Idyl E3 in Big-Data Environments with Apache NiFi
This page illustrates how to use Idyl E3 Entity Extraction Engine in big-data environments with Apache NiFi to perform entity extraction.
Apache NiFi is a popular application that makes complex data processing and migration simple through the creation of dataflow pipelines. We can utilize Idyl E3 to perform entity extraction inside of a NiFi pipeline. For example, a NiFi pipeline can be created that processes files from the file system, sends the content to Idyl E3 for entity extraction, and then persists the extracted entities to a database such as MongoDB.
The components of NiFi that perform the work are called processors. While you can accomplish the workflow described above using only NiFi’s built-in processors (such as InvokeHttp) we have made a few custom NiFi processors to make working with Idyl E3 easier.
Idyl E3 NiFi Processor
This NiFi processor provides access to Idyl E3’s API. Powered by the Idyl E3 client Java SDK, this processor allows your pipeline to send text to Idyl E3 for entity extraction, annotation, sensitization, and ingest.
- The Idyl E3 NiFi Processor is open source and available on GitHub.
- Download the Idyl E3 NiFi processor.
Entity Query Language (EQL) NiFi Processor
This NiFi processor allows you to execute EQL queries against extracted entities. The EQL queries act as filters – when one or more of the entities satisfies an EQL query the entity or entities is outputted from the processor. This processor allows you to execute an action, such as a notification, upon the extraction of a certain entity. For example, the EQL query
select * from entities where text = "George Washington" will cause only entities whose text is “George Washington” to continue through the NiFi dataflow process.

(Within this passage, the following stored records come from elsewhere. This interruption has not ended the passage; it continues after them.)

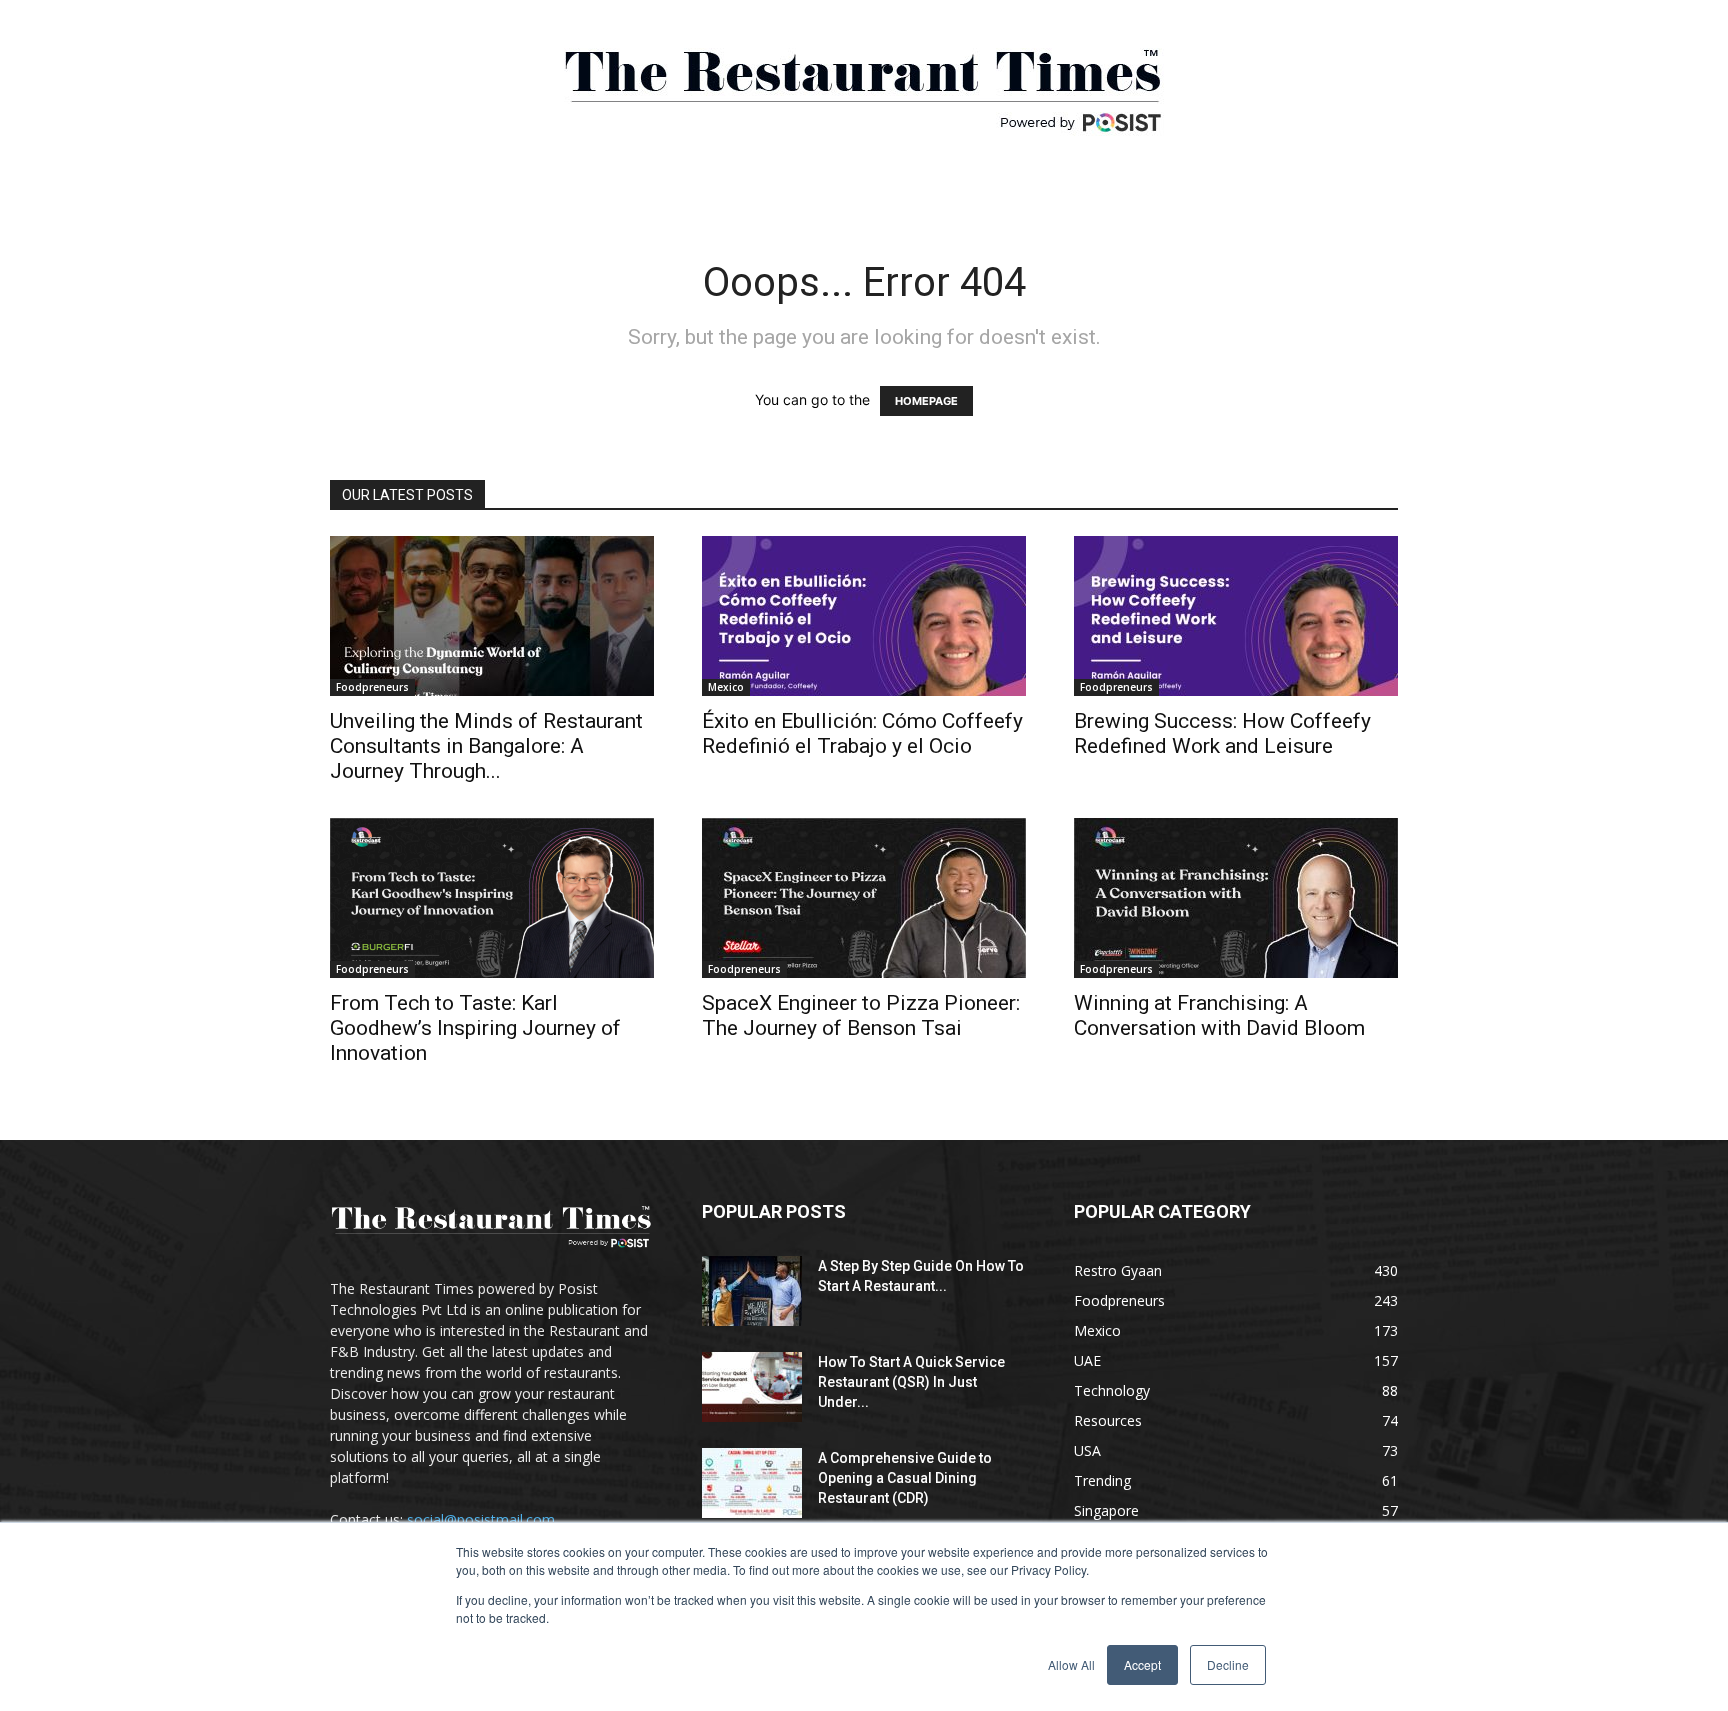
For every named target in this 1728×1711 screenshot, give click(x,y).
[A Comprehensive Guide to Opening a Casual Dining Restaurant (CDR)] (752, 1483)
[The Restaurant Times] (864, 80)
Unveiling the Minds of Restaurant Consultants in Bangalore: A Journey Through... (486, 746)
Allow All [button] (1071, 1664)
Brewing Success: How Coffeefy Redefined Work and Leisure (1222, 733)
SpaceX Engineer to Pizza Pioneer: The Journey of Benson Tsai (861, 1015)
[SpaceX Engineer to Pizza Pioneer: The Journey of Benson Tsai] (864, 898)
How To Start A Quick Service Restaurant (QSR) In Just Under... (911, 1382)
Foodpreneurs (372, 687)
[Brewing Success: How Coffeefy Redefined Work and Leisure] (1236, 616)
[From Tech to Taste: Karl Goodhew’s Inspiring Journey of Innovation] (492, 898)
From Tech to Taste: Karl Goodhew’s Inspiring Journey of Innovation (475, 1028)
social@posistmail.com (481, 1519)
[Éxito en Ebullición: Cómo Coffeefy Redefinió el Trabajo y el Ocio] (864, 616)
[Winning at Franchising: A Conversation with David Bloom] (1236, 898)
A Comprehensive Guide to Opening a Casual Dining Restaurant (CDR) (905, 1478)
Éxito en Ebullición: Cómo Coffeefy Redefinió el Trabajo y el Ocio (862, 733)
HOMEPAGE (926, 401)
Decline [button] (1228, 1664)
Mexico (726, 687)
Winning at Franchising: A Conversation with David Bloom (1219, 1015)
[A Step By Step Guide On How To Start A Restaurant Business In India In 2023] (752, 1291)
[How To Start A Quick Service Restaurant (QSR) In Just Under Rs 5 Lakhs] (752, 1387)
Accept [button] (1142, 1664)
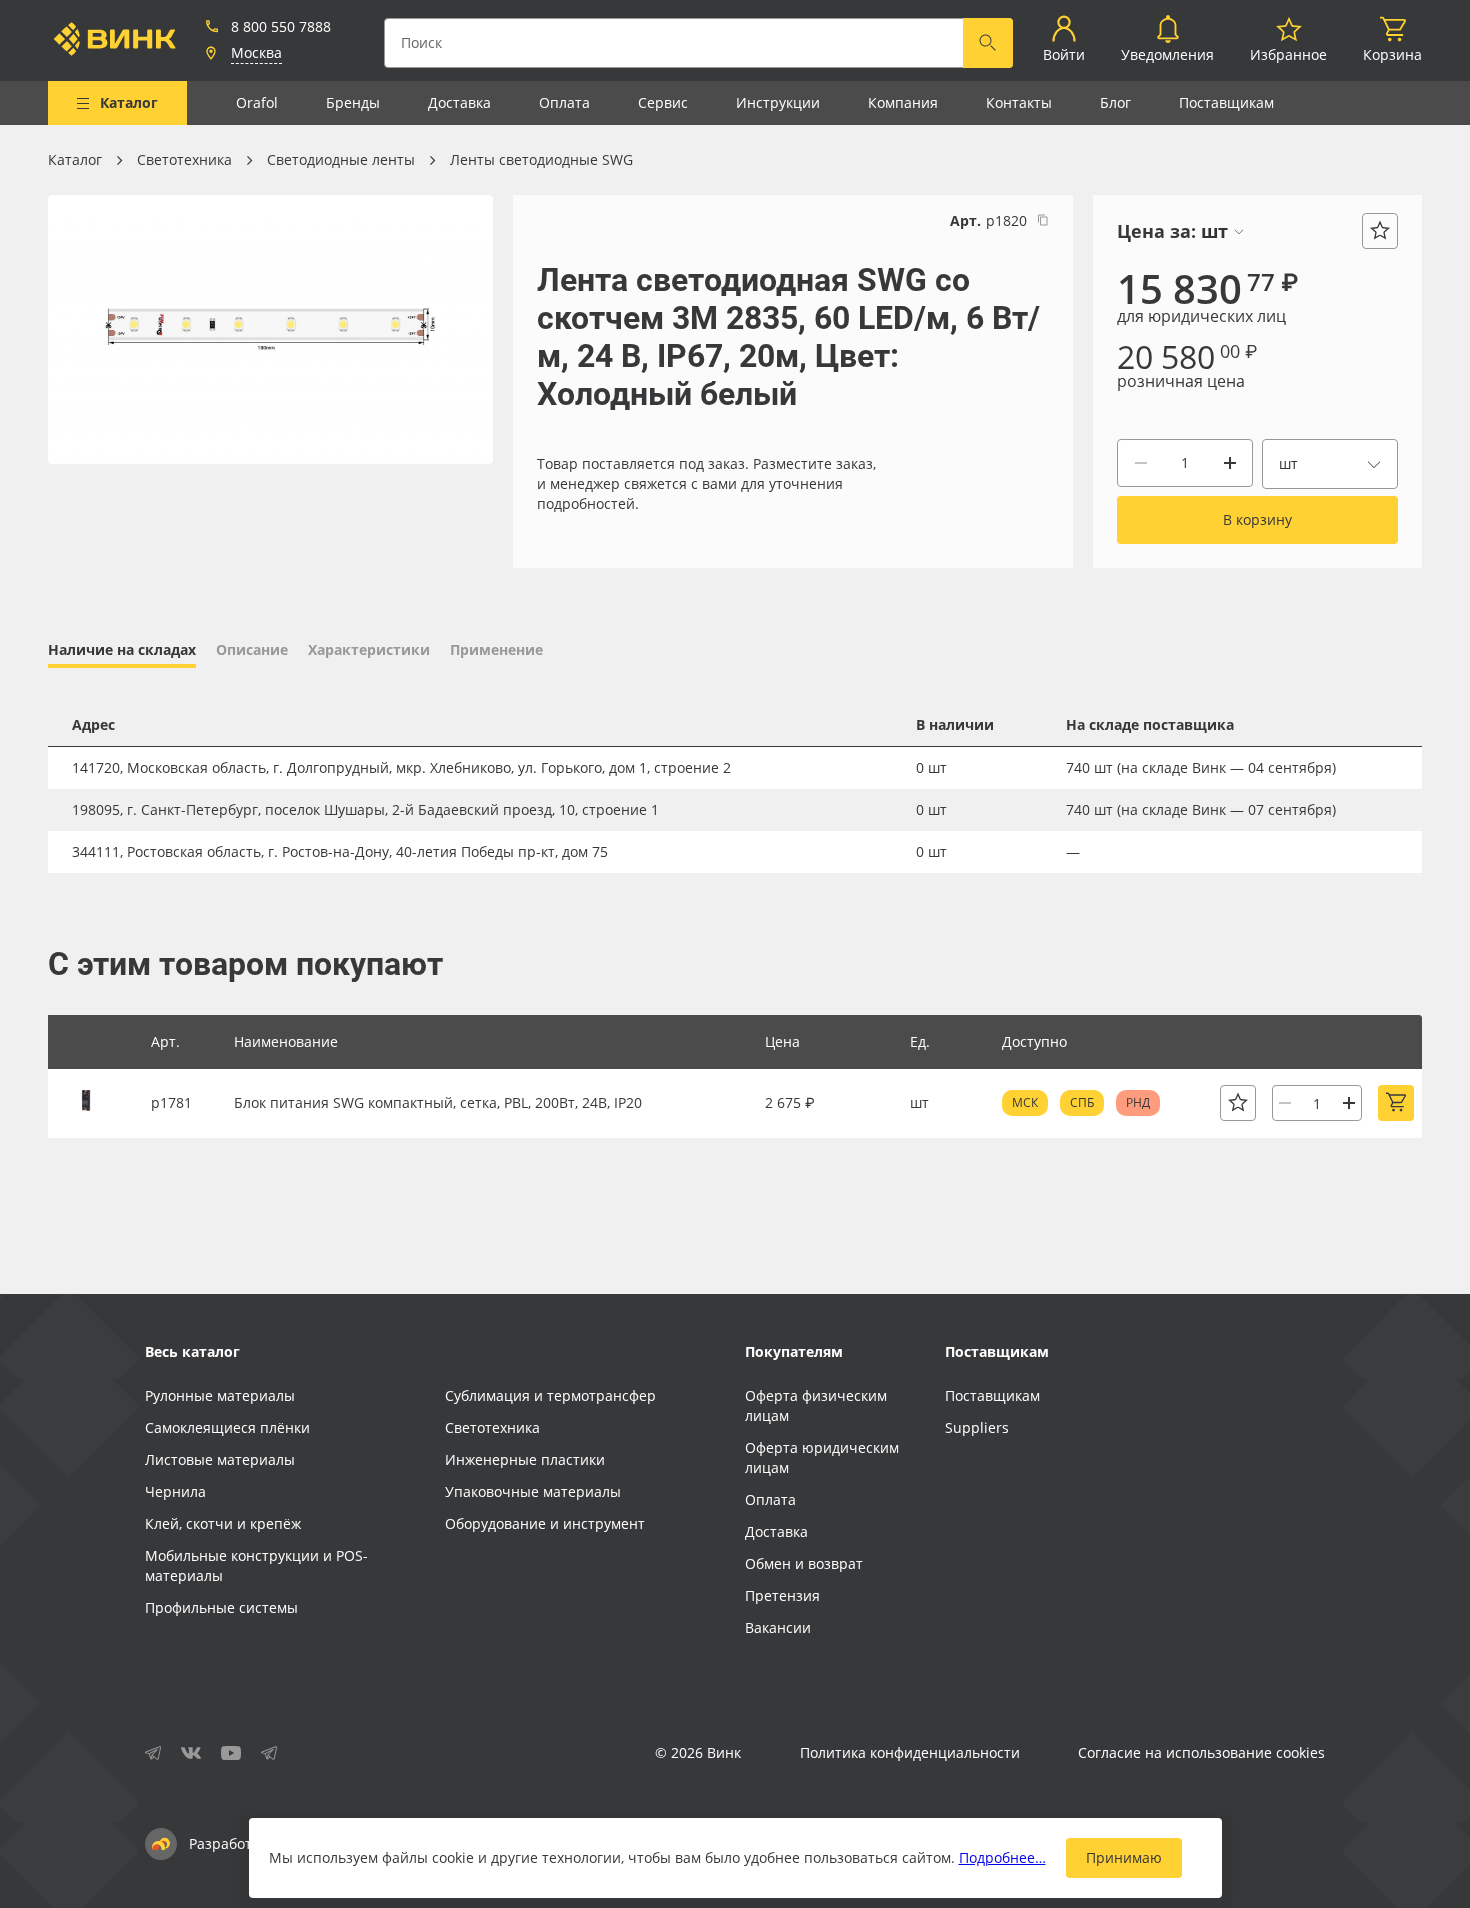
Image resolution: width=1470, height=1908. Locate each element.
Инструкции (778, 102)
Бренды (353, 102)
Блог (1115, 102)
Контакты (1019, 102)
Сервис (663, 102)
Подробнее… (1002, 1857)
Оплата (564, 102)
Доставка (459, 102)
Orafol (257, 102)
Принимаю (1124, 1857)
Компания (903, 102)
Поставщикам (1226, 102)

NiFi Dataflow with Idyl E3
There are NiFi templates that utilize Idyl E3 available on GitHub.
In the first template, the dataflow process will read files from the local file system. The contents of each file will be passed to an Idyl E3 NiFi processor where the contents will be sent to Idyl E3 for entity extraction. The entities then pass through an EQL NiFi processor. The entities that satisfy the EQL query will be split by the
SplitJson processor and then be persisted to a MongoDB database. This template provides a complete ingest process for text consumption, entity extraction, filtering, and entity persistence.
In the sample template the EQL query is
select * from entities allowing all entities to pass through and be stored in MongoDB.